▸ **Passage**:
• • • •

# Savage 243 load work up. Initial impressions and questions.



## Robert A. Langager (Feb 22, 2002)

Good afternoon!

I am looking for comments, criticism, suggestions from you loaders out there.

I went to the range yesterday with the new to me Savage 110CL .243. I found out from the stampings that it was made in 1969, making it 3 years older than me.

Anyhow, I loaded up 30 rounds for my first test. The data is as follows:

Brass is new Remington. Full length sized, trimmed to 2.035", deburred, chamfered, and flash hole deburred.

Primers are CCI BR-2 large rifle benchrest.

Powder was Varget. I chose a middle of the range charge of 32.0 grains for all of the loads, to simplify things.

The bullets I worked with, their max OAL, and seating depth are as follows. I loaded 10 of each. I used the Stoney Point OAL gauge and comparator for the measurements.

Remigton 100 grain Core-Lokt Spitzer. This bullet has a cannelure, so I seated to that depth of 3.280".

Sierra 100 grain Game King BT Spitzer. Max OAL 3.355", seated 0.010" off at 3.345".

Speer 105 grain Hot-Cor Spitzer. Max OAL 3.400", seated 0.025" off at 3.375".

I sighted in with the cheaper Remingtons. It took 4 rounds to make me happy leaving 6 for 2-3 shot groups.


















Nothing really exciting, but not to terrible either.

The following 3 groups were from the Sierra Game Kings. The last group is 4 shots due to the even number I had loaded.

























The last group was really promising, the the 4th shot went astray a bit, hence the two measurements.

Lastly were the 105 Speers. I did not have much hope for these as my 1:10" twist barrel is not supposed to like heavier bullets. That appeard to come to fruition with these:


















I debated even shooting the last 4 but what the heck. My theory led to confusion as I followed with this.










The first 3 grouped at 0.822". I hoped the 4th would do the same. Wrong! 2.62".

So now I am a bit befuddled. The Savage seems to want to shoot, but is not consistent at all. I am going to double check the action screws, scope mounts, rings, etc.

The scope is a refurbished Nikon Buckmasters 4.5-14x42 side focus from SWFA. It only has a 90 day warranty. I may put it on my heavy barreled .308 Savage to test its consistency. That rifle is deadly, as I followed up the 243 testing with a few 0.4" groups from the .308.

One thing I did notice, I was chronographing my reloads. After the 13th shot the velocities increased by 100 fps. Meaning, I was in the middle of the Sierra string when the velocities went from 2650 to 2750 fps and stayed there. Strange, perhaps a chrono fart? Maybe the barrel needed 13 shots to settle in after cleaning the crap out of it?

Perhaps if throat erosion is an issue, then some fouling gave a better seal leading to higher velocties?

One would think that load testing would lead to answers, but rather I have more questions.

One thing though, the Sierra, as expected, did perform the best.

Robert


----------



## Burly1 (Sep 20, 2003)

• • • •

▸ **Raw data**:
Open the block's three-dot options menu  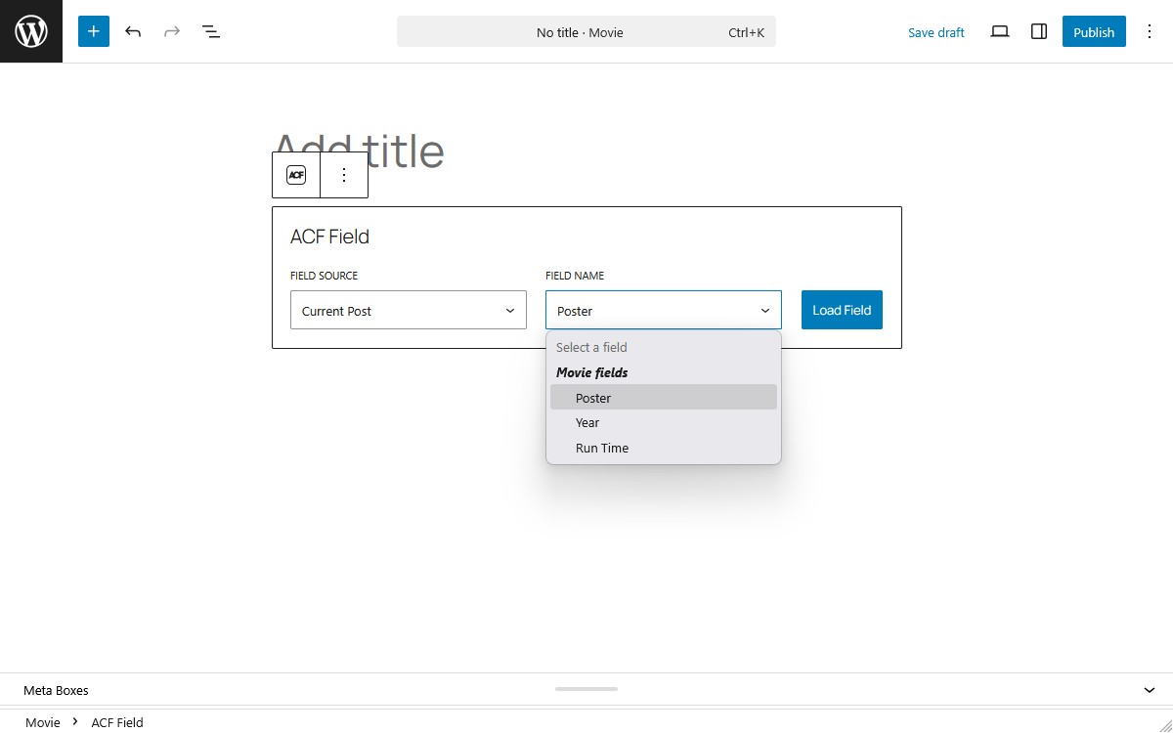[x=343, y=175]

• • • •

▸ **Given exercise 1**:
In the Savage .243 load post, what powder and charge weight were used for every load?
▸ **Given exercise 2**:
List every preparation step the Savage .243 load post gives for the brass.
▸ **Given exercise 3**:
From the Savage .243 load post, extract the part that opens with the words containing "The bullets I" and closes with "2-3 shot groups.".

▸ **Answer 1**:
Varget at 32.0 grains.

▸ **Answer 2**:
Full length sized; trimmed to 2.035"; deburred; chamfered; flash hole deburred.

▸ **Answer 3**:
The bullets I worked with, their max OAL, and seating depth are as follows. I loaded 10 of each. I used the Stoney Point OAL gauge and comparator for the measurements.

Remigton 100 grain Core-Lokt Spitzer. This bullet has a cannelure, so I seated to that depth of 3.280".

Sierra 100 grain Game King BT Spitzer. Max OAL 3.355", seated 0.010" off at 3.345".

Speer 105 grain Hot-Cor Spitzer. Max OAL 3.400", seated 0.025" off at 3.375".

I sighted in with the cheaper Remingtons. It took 4 rounds to make me happy leaving 6 for 2-3 shot groups.